4. Spend by Buying Channel
One of the benefits of spend analysis is that it helps to identify process inefficiencies.
The buying channel, or source system, identifies where each transaction originated. Companies with procurement systems in place can quickly identify business units/individuals that are circumventing existing processes.
Driving spends towards approved buying channels will improve overall controls, yield better compliance, improve data quality, lead to faster sourcing cycles, provide term discount opportunities and reduce A/P costs associated with check requests.
Sure, many of these or not tangible savings, but substantial benefits nonetheless.
5. Purchase Price Variance
“Are we buying the same items across our locations and paying different prices”? We are finding this to be one of the first areas our customers look – and they generally find some immediate wins.
By including line item level information (with associated parts/items if applicable) will quickly enable you to zero in on these opportunities.
6. Sourcing Compliance
This type of analysis begins to move away from the basic spend analysis towards sourcing execution management.

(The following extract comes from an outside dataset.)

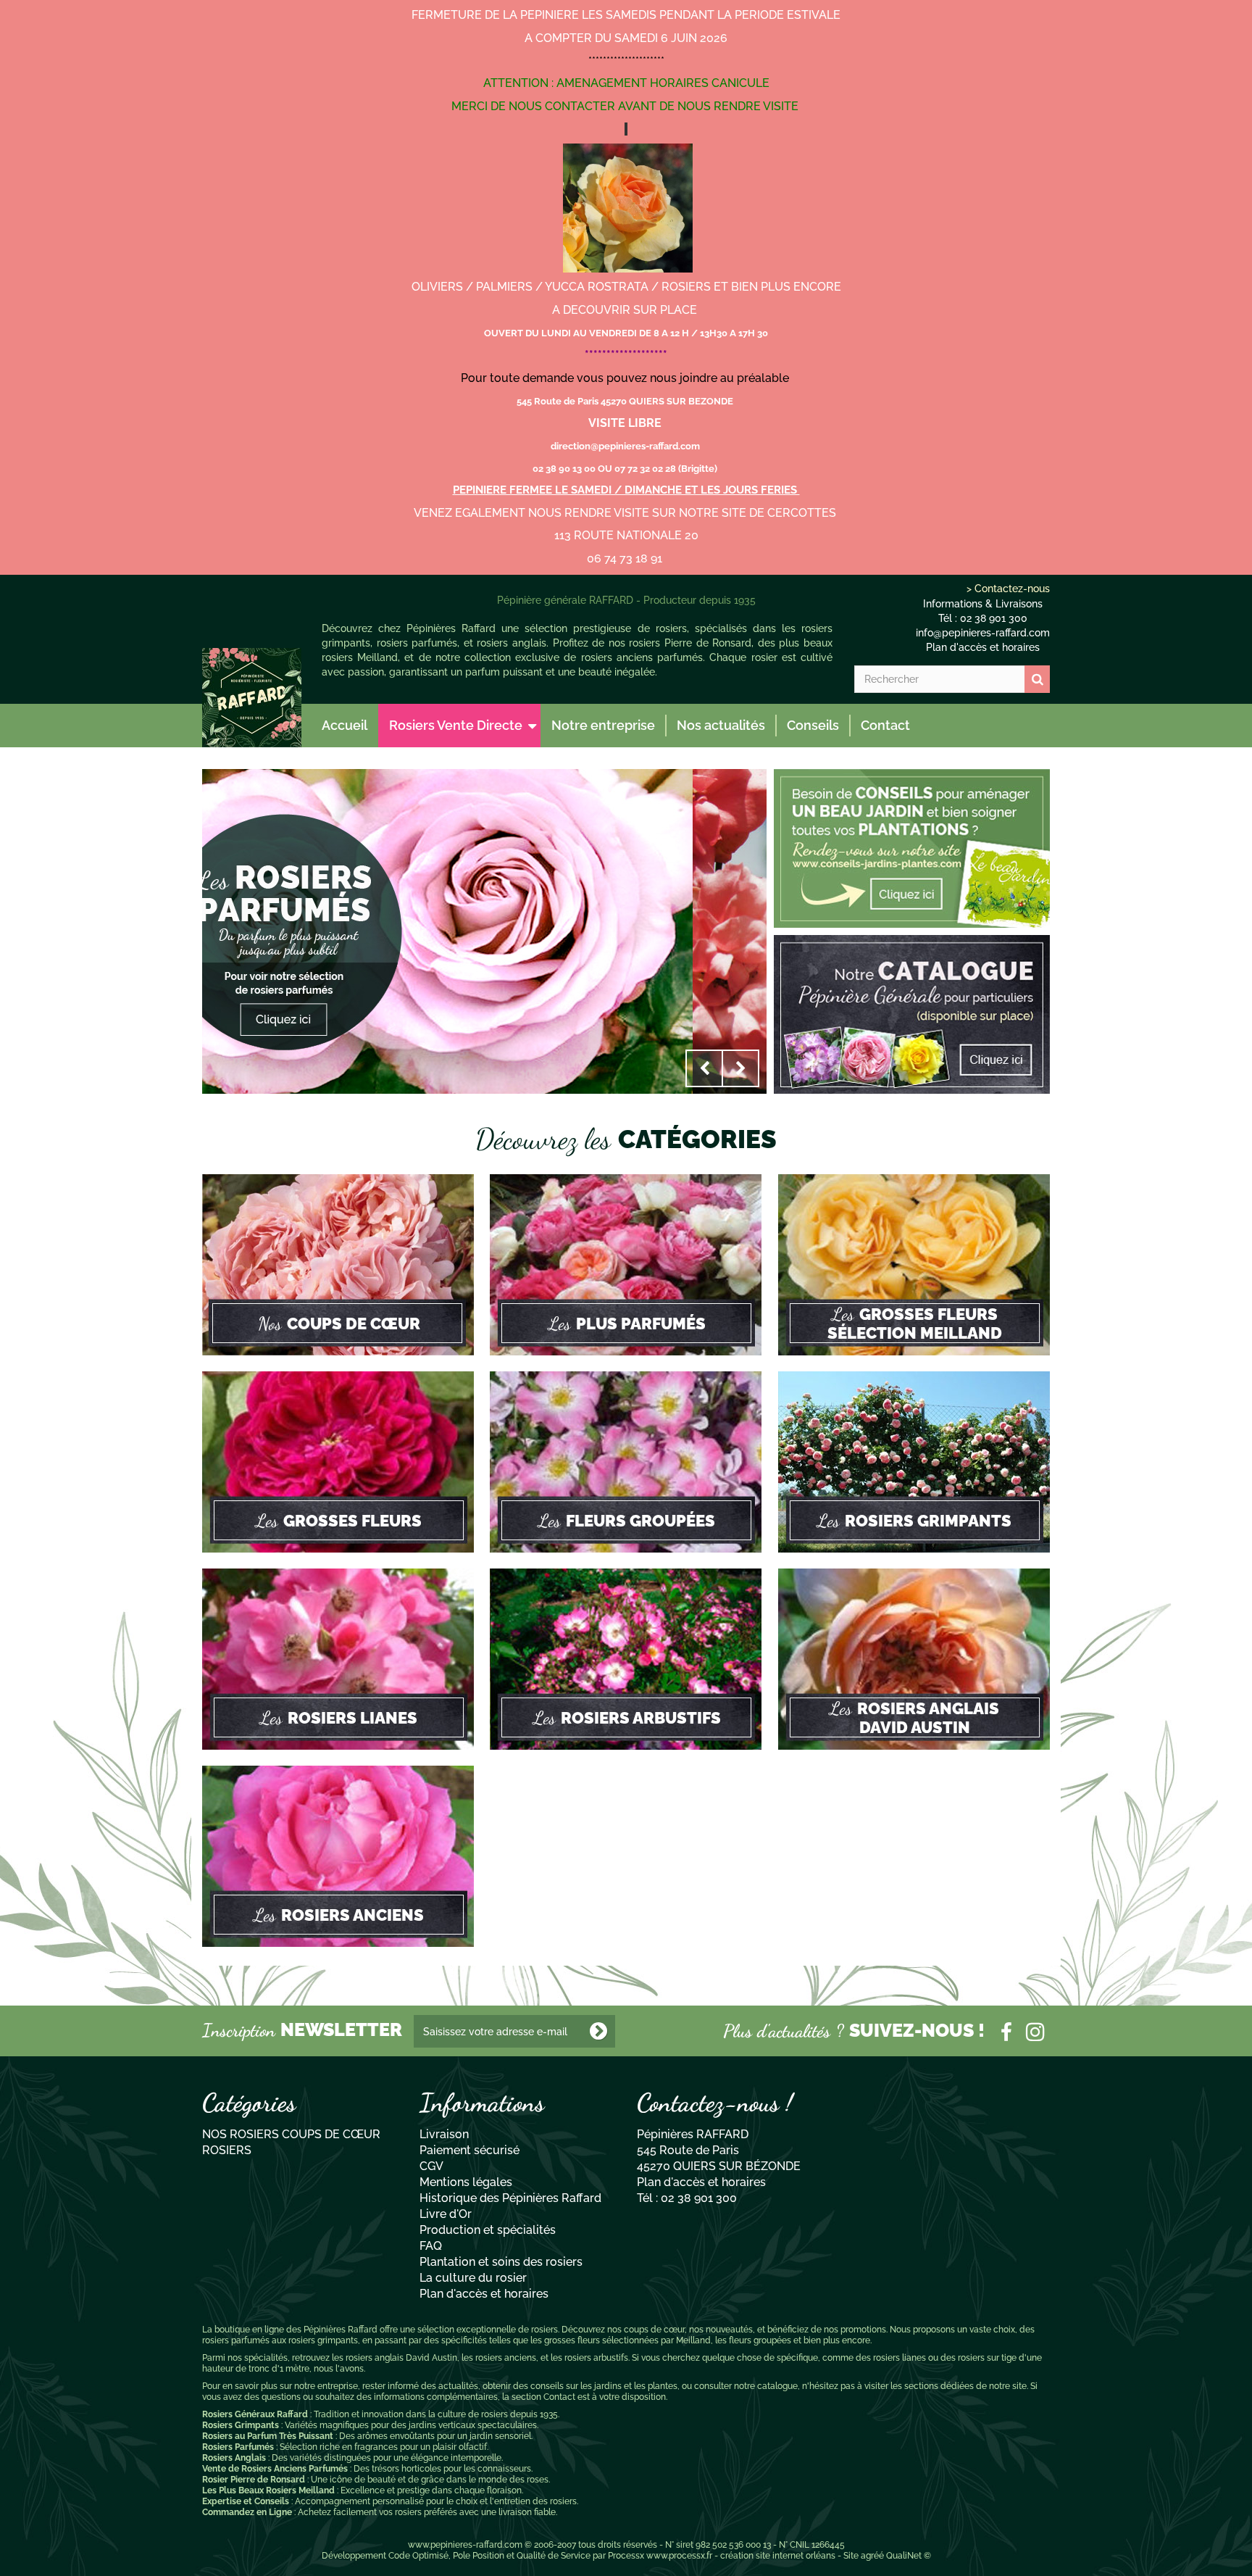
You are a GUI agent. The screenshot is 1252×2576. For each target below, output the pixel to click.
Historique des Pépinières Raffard (510, 2198)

At this stage we have used the spend analysis application to identify sourcing and/or savings opportunities and sourcing initiatives have been completed – i.e. we have sourced a category and a new contract is in place.
While there are numerous areas associated with compliance, we can start with the basics. Including our contract award information in our spend application will unlock the ability to manage and measure our performance across each initiative and ultimately track savings.